### [Brief]
The entries are to be reproduced word for word, with all images left out.

Stored records:

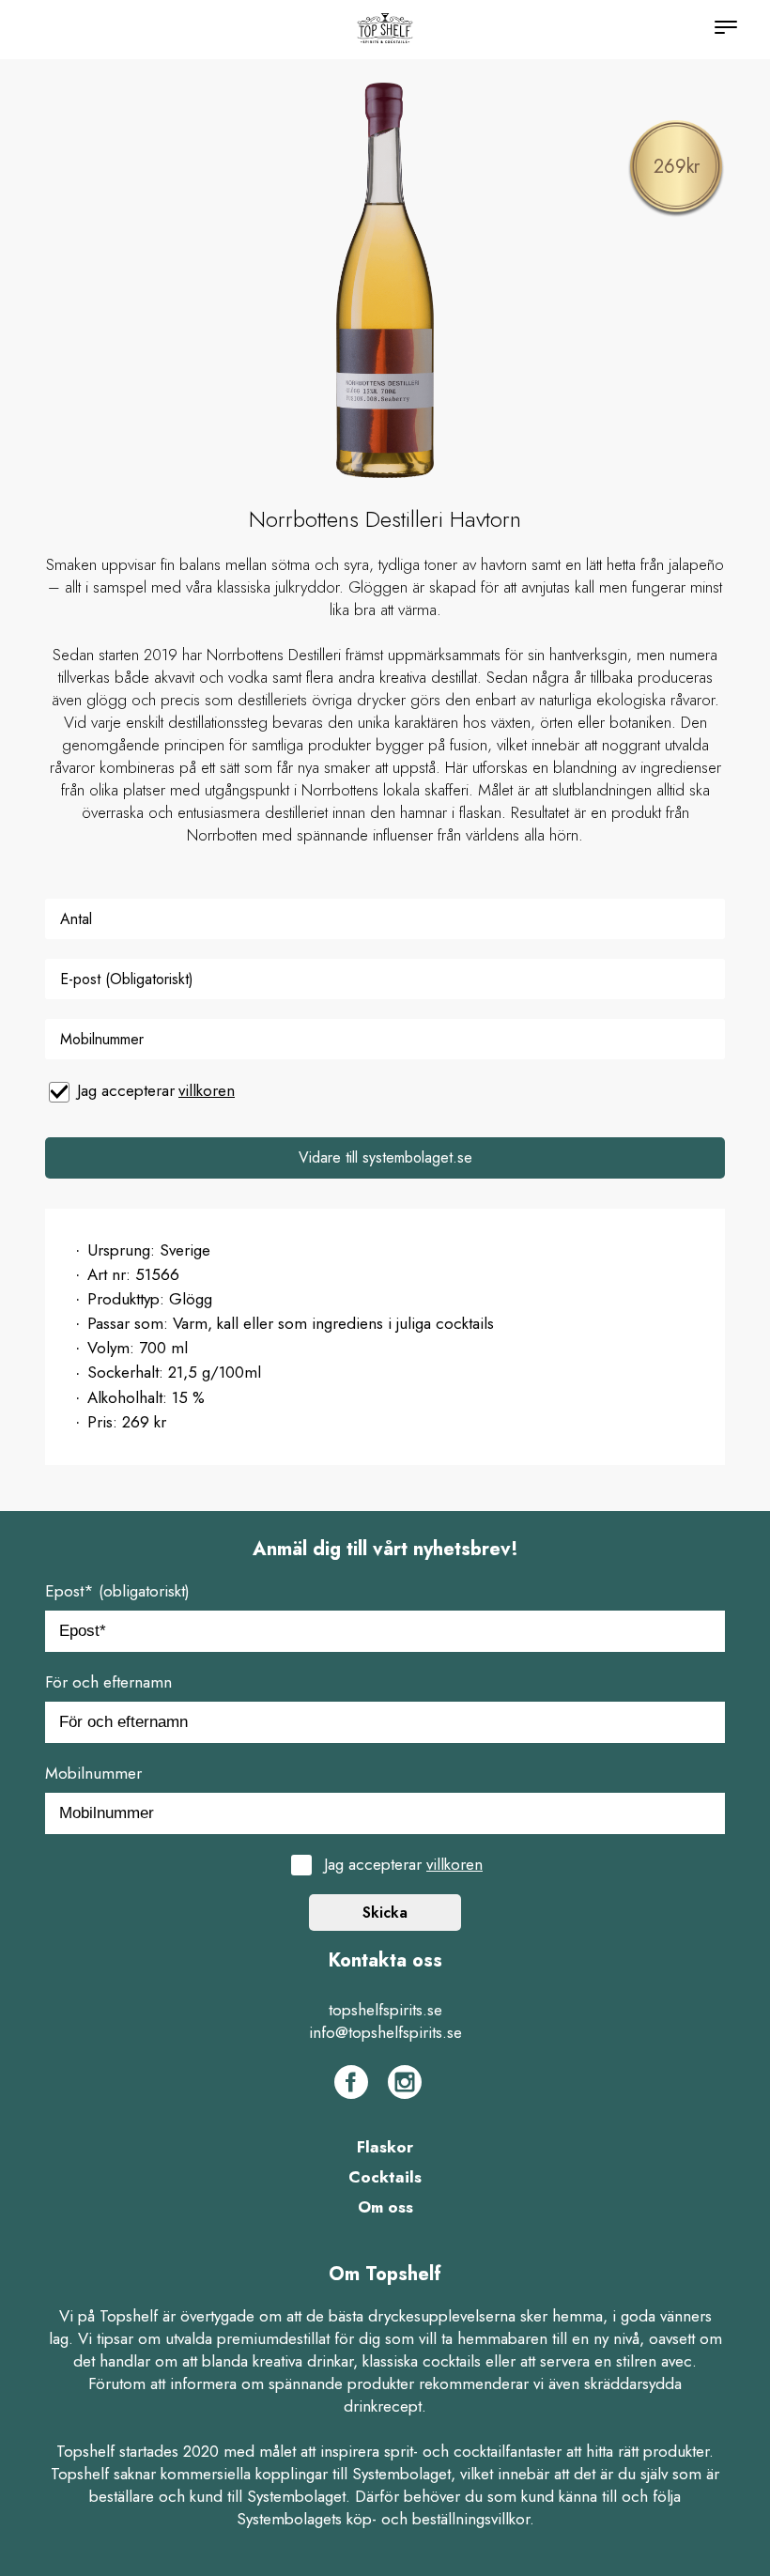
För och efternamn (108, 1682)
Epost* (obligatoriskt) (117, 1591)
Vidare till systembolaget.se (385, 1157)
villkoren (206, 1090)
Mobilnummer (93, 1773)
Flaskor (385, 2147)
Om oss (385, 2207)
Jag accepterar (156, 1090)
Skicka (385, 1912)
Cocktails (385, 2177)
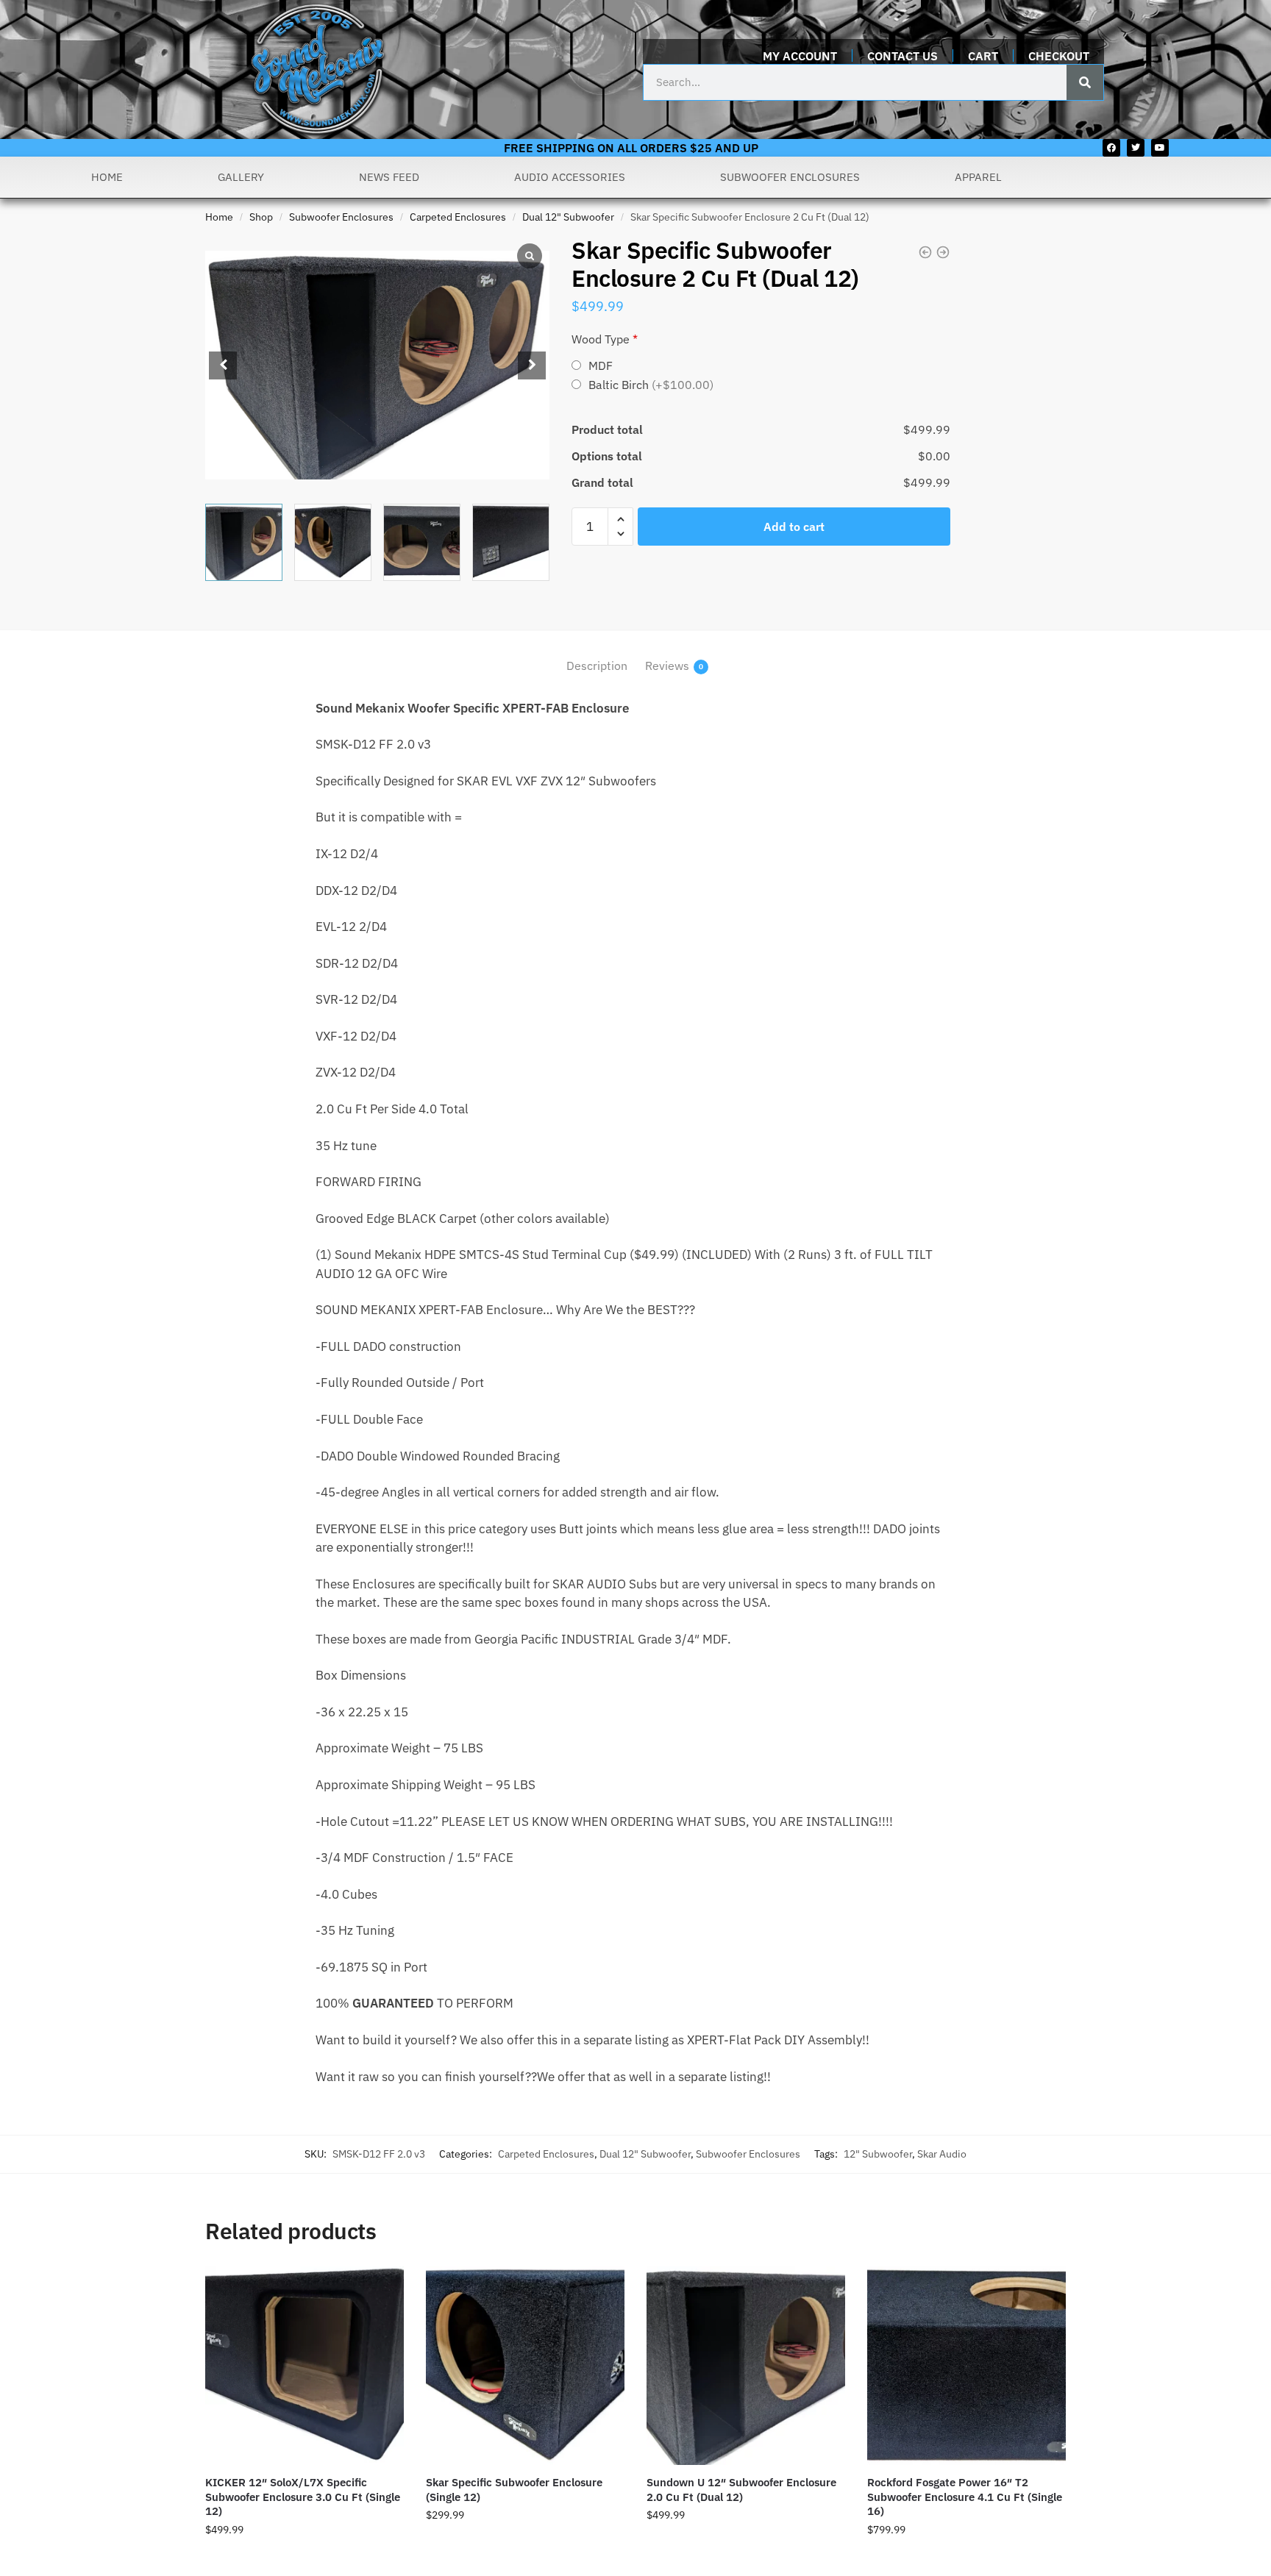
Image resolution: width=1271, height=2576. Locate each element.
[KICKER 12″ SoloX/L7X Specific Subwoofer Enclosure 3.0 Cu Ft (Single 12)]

### [Response for this exercise]
För och efternamn (108, 1682)
Epost* (obligatoriskt) (117, 1591)
Vidare till systembolaget.se (385, 1157)
villkoren (206, 1090)
Mobilnummer (93, 1773)
Flaskor (385, 2147)
Om oss (385, 2207)
Jag accepterar (156, 1090)
Skicka (385, 1912)
Cocktails (385, 2177)
Image resolution: width=1271, height=2576. Locate each element.
[KICKER 12″ SoloX/L7X Specific Subwoofer Enclosure 3.0 Cu Ft (Single 12)]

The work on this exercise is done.